=== Begin Enclosure ===

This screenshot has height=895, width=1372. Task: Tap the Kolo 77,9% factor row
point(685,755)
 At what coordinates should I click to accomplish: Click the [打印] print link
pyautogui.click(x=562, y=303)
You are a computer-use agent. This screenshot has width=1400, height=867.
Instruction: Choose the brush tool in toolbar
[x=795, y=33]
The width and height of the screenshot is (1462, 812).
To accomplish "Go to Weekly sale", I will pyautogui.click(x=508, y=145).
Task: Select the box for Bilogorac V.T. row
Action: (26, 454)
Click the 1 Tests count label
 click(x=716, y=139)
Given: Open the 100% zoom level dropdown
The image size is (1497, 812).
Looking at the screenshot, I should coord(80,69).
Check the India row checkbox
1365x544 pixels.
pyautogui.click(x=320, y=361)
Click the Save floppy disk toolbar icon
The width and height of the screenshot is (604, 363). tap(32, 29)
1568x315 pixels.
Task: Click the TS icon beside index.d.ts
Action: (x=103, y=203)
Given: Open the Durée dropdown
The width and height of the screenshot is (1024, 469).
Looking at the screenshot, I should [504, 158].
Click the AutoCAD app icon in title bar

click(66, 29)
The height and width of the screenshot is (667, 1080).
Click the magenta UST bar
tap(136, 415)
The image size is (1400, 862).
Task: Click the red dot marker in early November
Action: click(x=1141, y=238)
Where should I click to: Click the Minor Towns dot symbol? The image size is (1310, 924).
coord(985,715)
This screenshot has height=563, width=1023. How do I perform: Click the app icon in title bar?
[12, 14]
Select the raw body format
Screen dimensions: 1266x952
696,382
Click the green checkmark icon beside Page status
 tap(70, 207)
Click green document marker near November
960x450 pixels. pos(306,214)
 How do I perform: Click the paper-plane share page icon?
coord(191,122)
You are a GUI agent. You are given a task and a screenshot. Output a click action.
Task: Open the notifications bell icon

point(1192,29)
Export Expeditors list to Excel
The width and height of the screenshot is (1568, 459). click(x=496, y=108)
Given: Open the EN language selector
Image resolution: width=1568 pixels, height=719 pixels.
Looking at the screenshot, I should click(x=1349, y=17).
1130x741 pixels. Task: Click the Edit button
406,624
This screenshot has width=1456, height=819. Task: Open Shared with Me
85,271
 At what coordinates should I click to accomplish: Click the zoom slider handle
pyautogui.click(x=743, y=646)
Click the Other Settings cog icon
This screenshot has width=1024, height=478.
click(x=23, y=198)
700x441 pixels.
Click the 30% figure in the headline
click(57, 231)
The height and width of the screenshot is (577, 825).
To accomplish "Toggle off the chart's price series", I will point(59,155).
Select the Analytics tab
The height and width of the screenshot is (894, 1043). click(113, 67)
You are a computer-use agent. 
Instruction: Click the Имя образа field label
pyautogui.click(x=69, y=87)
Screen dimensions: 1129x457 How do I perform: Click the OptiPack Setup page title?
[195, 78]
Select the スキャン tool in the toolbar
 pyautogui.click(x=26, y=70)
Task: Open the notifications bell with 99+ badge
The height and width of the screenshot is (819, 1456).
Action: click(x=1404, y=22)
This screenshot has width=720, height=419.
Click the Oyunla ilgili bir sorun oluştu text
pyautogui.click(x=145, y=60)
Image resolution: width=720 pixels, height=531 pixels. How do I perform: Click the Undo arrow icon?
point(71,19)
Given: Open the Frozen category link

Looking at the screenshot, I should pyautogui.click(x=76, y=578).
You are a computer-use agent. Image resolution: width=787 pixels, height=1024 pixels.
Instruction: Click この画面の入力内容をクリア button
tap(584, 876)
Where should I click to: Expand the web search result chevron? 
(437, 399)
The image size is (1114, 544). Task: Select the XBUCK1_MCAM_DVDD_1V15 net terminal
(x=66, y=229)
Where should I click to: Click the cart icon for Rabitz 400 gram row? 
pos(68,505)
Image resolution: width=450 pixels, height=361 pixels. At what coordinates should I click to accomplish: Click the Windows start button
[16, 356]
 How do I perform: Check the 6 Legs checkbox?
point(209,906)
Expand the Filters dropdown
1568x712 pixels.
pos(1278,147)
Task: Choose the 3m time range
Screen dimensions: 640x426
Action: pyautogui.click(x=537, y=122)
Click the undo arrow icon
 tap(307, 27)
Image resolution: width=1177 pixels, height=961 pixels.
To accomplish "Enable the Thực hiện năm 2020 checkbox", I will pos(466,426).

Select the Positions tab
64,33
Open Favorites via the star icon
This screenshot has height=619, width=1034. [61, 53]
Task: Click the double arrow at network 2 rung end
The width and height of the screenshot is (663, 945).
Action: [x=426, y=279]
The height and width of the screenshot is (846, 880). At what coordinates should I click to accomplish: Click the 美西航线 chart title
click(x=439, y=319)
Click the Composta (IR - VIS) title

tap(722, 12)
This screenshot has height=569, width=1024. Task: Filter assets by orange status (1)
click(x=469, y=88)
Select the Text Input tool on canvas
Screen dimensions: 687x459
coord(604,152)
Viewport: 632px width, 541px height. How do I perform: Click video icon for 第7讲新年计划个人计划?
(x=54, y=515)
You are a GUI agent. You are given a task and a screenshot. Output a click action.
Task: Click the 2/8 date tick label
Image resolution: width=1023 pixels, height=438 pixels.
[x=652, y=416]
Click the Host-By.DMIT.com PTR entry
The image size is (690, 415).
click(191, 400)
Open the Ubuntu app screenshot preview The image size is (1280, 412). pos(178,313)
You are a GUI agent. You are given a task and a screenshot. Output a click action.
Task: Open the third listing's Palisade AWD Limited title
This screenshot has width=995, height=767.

=== End Enclosure ===

- [Task to carry out]: Of all the lines in the data above, show only those that hold the word "dropdown".

- [Response for this exercise]:
Given: Open the 100% zoom level dropdown
Given: Open the Durée dropdown
Expand the Filters dropdown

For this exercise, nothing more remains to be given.